The first question I asked them was, “Why do we help people as a church community?” They responded mostly as you would expect:
We help people because other people don’t have as much as we do, and so we need to give them what we have.
We help people because we have been given so much and so we need to give to others.
We help people as a church because some people in this world are poor and we help give them what they need.
We help people because there are a lot of people in need in this world and we need to work together to help them.
People shouldn’t suffer, and so when we help them we can help to stop their suffering.

Much of their language reflects the way that we talk about service and giving as adults: I have been blessed, and so I am called to be a blessing to others. We have been given much and so we are called to give to those in need. Clearly the children of this church hear us as adults talking about the importance of giving back, of helping, and of sacrificing on behalf of others.

But what Jesus is talking about in Matthew and what we don’t often talk as much about as people of faith is what it means to be in relationship with those who are in need.

Yes, Jesus encourages us to give and to feed and to supply. But he also talks about visiting and caring and welcoming. These are all acts of compassion and service that are not about giving from our abundance but rather giving of our actual selves.
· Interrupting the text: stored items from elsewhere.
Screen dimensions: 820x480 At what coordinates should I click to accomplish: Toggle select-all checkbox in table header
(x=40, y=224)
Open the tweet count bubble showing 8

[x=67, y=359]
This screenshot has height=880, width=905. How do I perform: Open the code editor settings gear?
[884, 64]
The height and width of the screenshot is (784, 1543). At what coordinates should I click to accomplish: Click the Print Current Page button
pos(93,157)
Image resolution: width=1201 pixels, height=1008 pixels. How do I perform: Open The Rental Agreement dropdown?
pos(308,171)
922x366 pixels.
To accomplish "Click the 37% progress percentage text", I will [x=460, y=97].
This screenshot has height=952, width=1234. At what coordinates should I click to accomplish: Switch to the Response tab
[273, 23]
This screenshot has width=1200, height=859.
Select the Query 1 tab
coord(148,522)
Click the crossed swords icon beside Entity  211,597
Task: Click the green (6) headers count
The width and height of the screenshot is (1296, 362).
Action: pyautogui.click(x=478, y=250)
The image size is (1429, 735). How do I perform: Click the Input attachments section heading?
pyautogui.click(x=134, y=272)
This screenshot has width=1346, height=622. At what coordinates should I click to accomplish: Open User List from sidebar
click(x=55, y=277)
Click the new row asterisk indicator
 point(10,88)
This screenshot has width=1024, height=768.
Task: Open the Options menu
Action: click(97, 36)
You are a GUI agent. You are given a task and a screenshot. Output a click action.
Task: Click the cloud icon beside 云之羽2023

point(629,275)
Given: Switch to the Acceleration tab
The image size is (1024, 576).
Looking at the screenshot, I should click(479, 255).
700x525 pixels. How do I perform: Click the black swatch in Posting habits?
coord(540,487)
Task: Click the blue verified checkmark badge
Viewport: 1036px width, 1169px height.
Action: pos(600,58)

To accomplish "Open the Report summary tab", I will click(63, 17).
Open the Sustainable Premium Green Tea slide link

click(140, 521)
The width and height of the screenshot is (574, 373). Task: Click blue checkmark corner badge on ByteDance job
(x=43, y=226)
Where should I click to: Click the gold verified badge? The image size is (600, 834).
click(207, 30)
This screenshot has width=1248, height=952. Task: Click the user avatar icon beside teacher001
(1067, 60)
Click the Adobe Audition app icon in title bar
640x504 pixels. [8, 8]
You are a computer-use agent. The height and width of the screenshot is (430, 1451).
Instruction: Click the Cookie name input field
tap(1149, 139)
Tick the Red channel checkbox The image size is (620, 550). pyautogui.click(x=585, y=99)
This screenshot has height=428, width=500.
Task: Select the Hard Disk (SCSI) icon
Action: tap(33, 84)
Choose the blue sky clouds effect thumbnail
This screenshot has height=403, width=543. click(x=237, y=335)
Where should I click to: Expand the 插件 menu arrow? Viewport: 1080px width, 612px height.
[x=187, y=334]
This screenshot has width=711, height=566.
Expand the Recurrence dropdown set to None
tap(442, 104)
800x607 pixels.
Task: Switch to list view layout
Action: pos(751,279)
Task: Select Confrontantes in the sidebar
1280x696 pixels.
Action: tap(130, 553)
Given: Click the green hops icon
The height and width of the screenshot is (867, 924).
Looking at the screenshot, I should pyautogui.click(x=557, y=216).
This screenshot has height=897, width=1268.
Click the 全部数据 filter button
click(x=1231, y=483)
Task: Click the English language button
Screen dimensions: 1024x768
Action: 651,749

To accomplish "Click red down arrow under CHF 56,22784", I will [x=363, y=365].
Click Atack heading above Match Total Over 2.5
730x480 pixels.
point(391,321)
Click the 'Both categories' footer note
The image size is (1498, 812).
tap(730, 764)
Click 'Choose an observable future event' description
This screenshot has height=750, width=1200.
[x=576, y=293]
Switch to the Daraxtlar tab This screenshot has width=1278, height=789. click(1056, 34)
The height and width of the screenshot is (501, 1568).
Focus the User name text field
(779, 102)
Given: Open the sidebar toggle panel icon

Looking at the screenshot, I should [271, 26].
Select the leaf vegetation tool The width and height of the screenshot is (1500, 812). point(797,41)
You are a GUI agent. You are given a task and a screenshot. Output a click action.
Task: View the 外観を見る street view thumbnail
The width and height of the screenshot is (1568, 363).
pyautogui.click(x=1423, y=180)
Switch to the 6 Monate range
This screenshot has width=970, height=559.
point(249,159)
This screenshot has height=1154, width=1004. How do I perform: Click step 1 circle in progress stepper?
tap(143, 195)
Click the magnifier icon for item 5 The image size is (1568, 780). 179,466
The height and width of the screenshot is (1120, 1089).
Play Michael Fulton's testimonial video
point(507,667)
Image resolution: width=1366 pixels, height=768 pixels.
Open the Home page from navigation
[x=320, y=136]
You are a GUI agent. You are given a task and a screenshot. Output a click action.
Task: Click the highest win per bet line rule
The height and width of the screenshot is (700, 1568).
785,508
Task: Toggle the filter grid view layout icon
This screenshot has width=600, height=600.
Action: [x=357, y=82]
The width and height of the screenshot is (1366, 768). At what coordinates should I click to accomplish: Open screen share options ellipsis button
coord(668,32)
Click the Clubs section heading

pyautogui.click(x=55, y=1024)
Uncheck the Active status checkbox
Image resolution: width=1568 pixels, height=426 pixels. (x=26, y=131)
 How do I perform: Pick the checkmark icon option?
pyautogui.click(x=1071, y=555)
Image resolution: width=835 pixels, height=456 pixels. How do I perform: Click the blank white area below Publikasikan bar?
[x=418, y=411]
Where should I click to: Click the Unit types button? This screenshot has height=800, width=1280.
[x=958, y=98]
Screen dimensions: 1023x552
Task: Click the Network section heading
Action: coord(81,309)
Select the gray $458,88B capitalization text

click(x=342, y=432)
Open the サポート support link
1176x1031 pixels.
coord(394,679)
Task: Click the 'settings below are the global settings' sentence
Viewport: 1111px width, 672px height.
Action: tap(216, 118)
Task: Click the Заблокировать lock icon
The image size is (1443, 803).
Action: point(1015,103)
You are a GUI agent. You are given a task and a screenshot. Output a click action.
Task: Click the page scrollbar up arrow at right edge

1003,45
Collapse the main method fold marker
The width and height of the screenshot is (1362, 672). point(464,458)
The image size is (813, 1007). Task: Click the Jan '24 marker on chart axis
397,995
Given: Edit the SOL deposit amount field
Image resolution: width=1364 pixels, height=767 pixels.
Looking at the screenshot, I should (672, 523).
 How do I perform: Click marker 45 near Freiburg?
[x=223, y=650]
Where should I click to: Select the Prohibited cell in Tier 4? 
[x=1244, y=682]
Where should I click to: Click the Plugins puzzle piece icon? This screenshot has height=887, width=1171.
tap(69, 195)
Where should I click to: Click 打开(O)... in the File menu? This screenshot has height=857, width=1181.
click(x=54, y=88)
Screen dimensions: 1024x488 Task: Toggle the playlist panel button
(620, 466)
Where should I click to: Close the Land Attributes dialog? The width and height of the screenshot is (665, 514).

Jesus is talking about putting ourselves out on behalf of others, putting ourselves in uncomfortable situations when we don’t always know what to do or what the right thing is to say, and allowing ourselves to break down the diving walls between us so that real and genuine relationships can begin to take root.

The first step in opening ourselves up to these kinds of service opportunities is to become more comfortable with this language.

Towards the end of the day, a group of our children walked through the parking lot to Mainline Adult Day Center. Children, who had spent the day inside the church building (a place of comfort), walked into the Center (a new and different place where they were not sure what to expect and a little taken aback by the people they encountered there ) and transformed their “uncomfortableness” into gracious compassion and care for strangers. It was a testimony not just to these children but to the work of the spirit to call out from within them gifts of service.

May we learn from their example. May we continue as adults, committed to nurturing the growth of their faith, to expand the vocabulary we use ourselves as we live out our calling as disciples of Jesus Christ.